View Full Version : Neutral carries current?

18-01-2013, 07:45 AM
I live in Australia where we have 3 phase 420volts and single phase 240volts.

On the Refrigeration systems I work on ( single phase 240v) if I take a reading with my ammeter on the live I get say 10 amps ,I will also get 10amps on the return neutral.

Electricians I speak to say that a neutral should not carry current unless the loads are unbalanced. This confuses me?

Are we referring to two different style neutrals , one being the single phase return to the main neutral, and the other is the main neutral. Does the main neutral not carry current if the 3 phases are balanced and then somehow cancel each other out.

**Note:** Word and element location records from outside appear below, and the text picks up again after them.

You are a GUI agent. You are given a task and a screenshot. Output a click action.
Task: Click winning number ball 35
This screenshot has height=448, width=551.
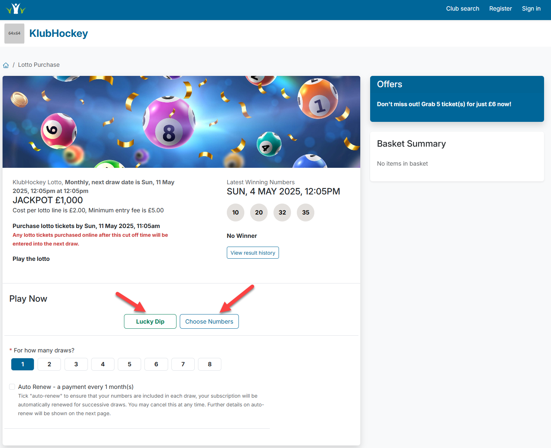coord(306,212)
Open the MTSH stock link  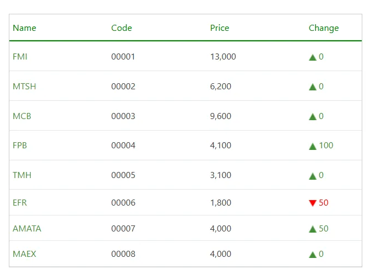point(24,87)
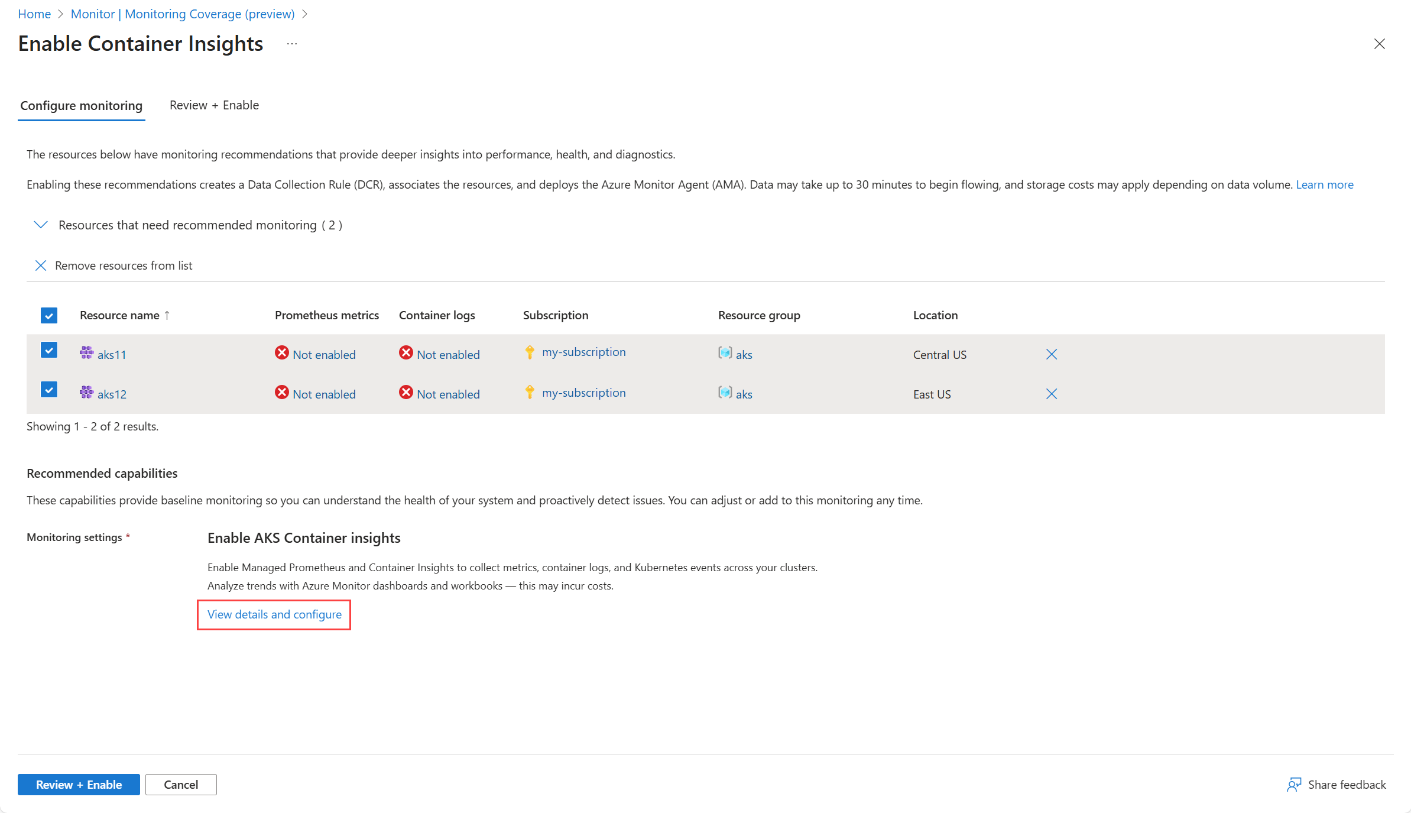The height and width of the screenshot is (813, 1411).
Task: Uncheck the aks12 row checkbox
Action: 49,390
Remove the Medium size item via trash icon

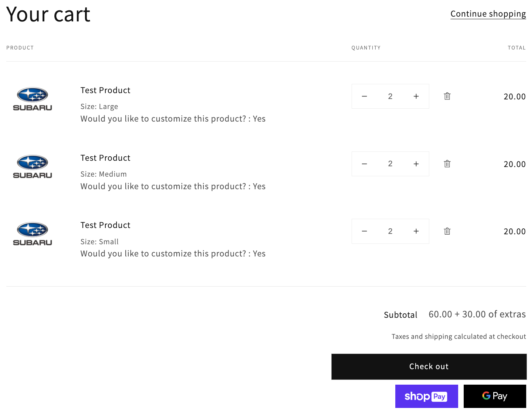click(447, 164)
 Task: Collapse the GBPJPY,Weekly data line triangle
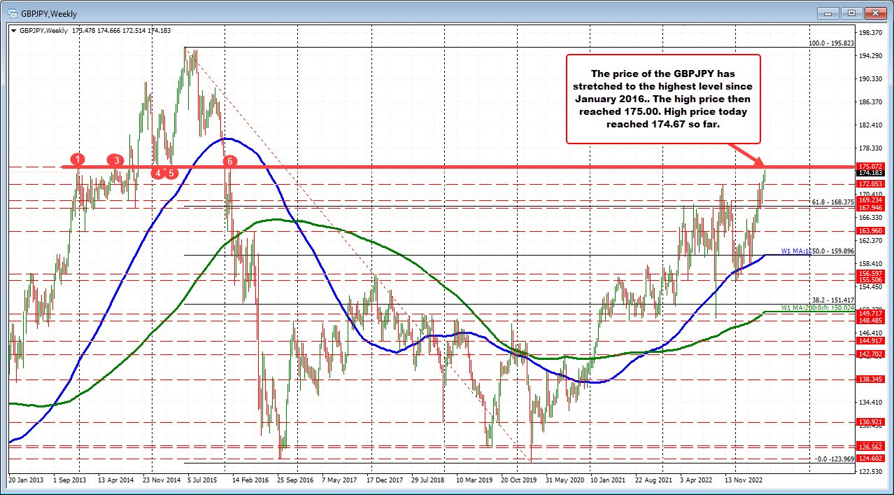click(x=14, y=31)
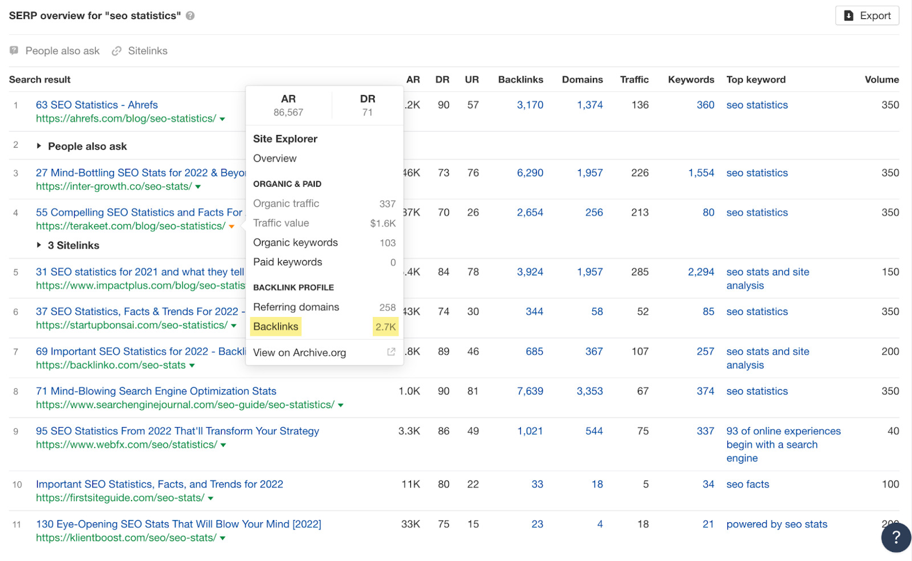Open dropdown arrow next to searchenginejournal.com URL
Viewport: 912px width, 561px height.
tap(341, 405)
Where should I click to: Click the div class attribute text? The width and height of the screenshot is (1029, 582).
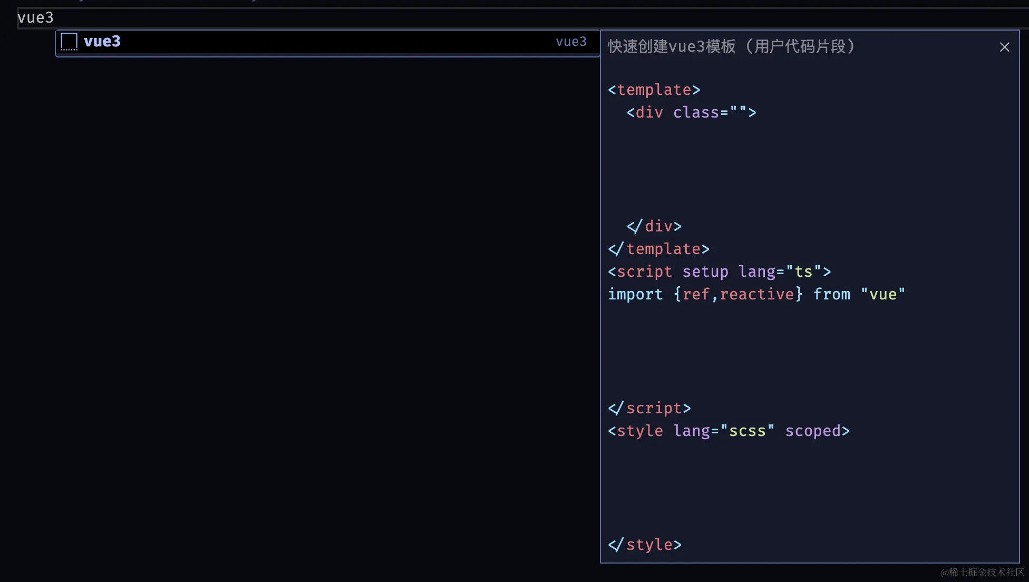[697, 112]
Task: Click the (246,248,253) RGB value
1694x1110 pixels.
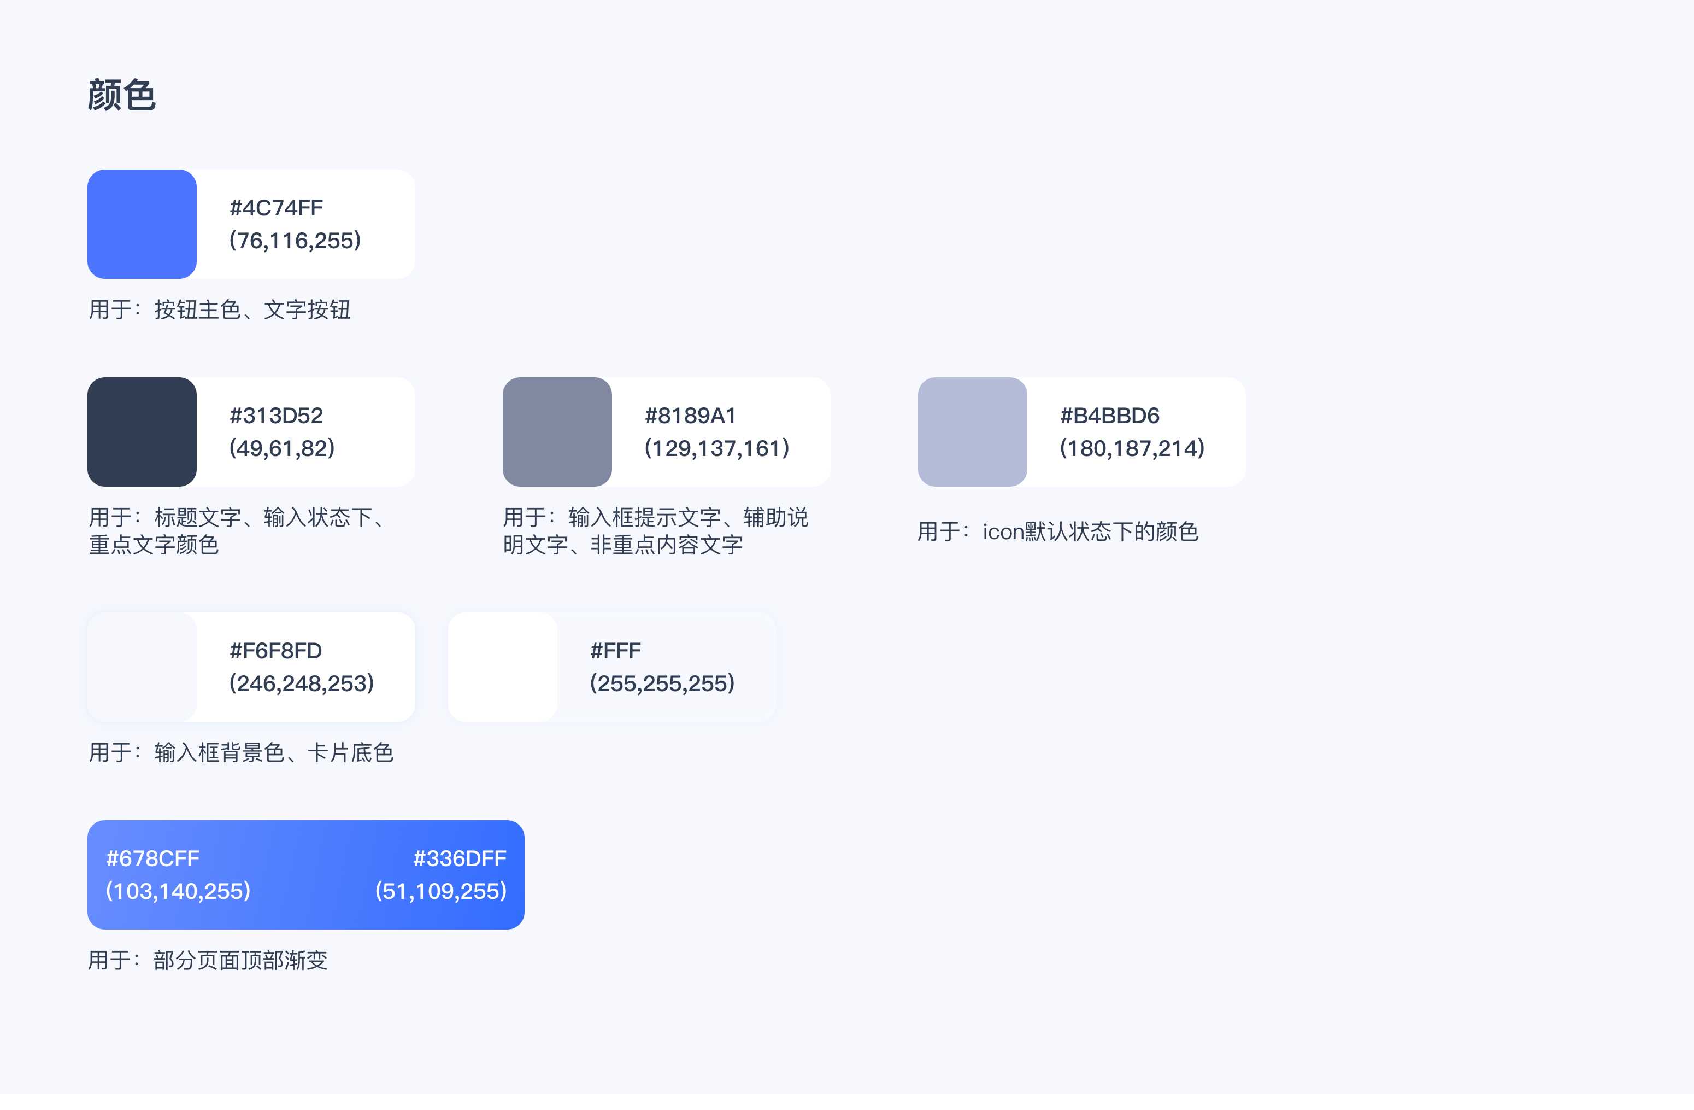Action: [x=301, y=684]

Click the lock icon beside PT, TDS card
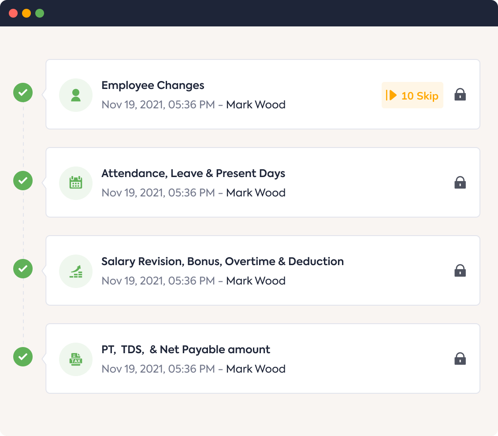460,358
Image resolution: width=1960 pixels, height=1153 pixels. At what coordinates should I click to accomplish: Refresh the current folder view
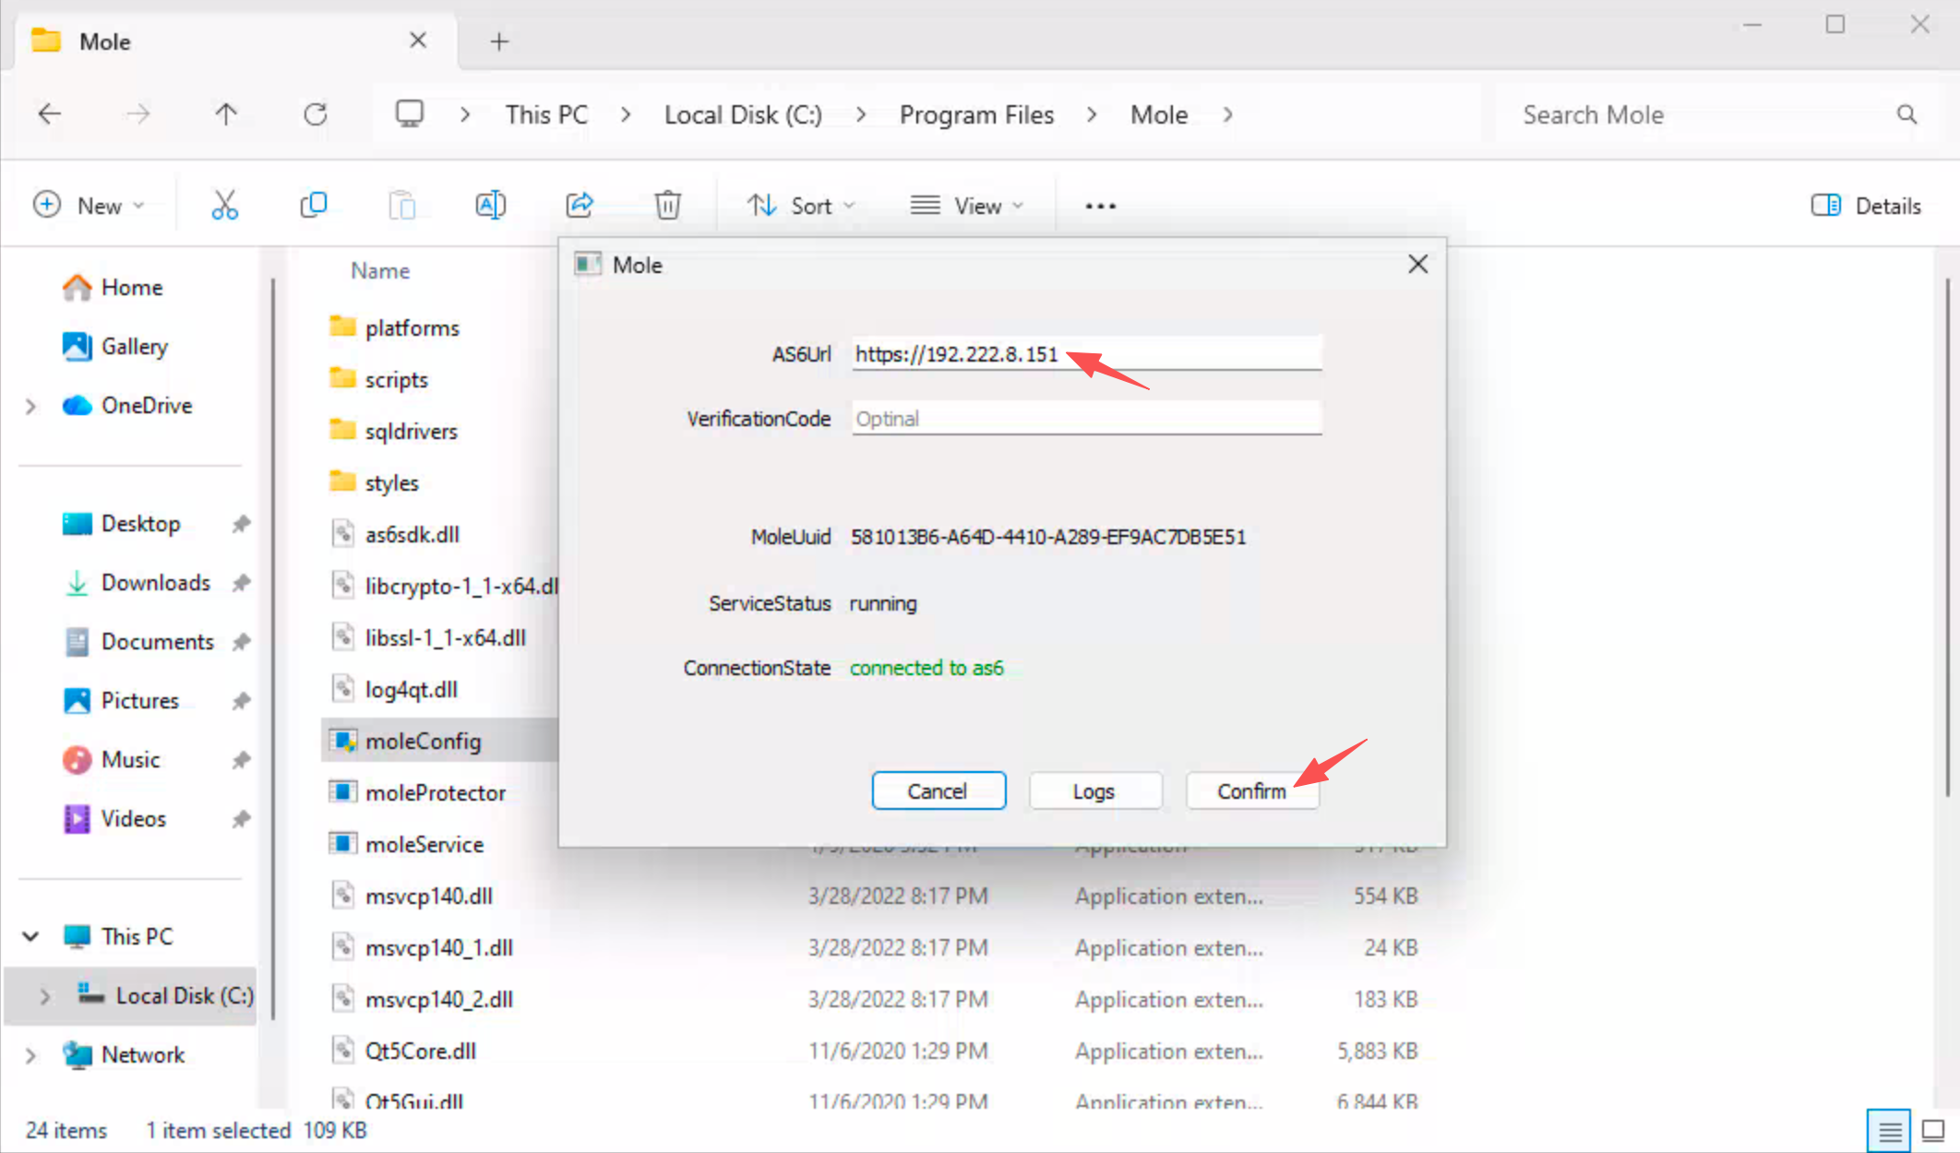pos(316,114)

Therefore if we have three resistive loads,all the same resistance ,each fed by a phase and say each draws 10amps. This 10 amps would be seen on each individual return neutral , but as soon as they join together on the common neutral bar the main neutral going on further would read 0volts as they have balanced out?

18-01-2013, 09:42 AM
Hi. They are talking about neutral connected to star point of a balanced three phase load (motor or heater bank or such). With single phase, neutral should carry EXACTLY the same current as the line, else the current would be tracking to earth.

18-01-2013, 10:02 AM
Thank you, that makes it clearer.

14-02-2013, 11:27 AM
hi drew yes single phase current taken on the active will be measured on the neutral also, if you measure eg 10amps on each phase of a balanced three phase load you will read zero on the neutral return but normally the system would not have a neutral in this case

14-02-2013, 11:39 AM
That of course doesn't mean you can touch the neutral, because its potential to earth may float.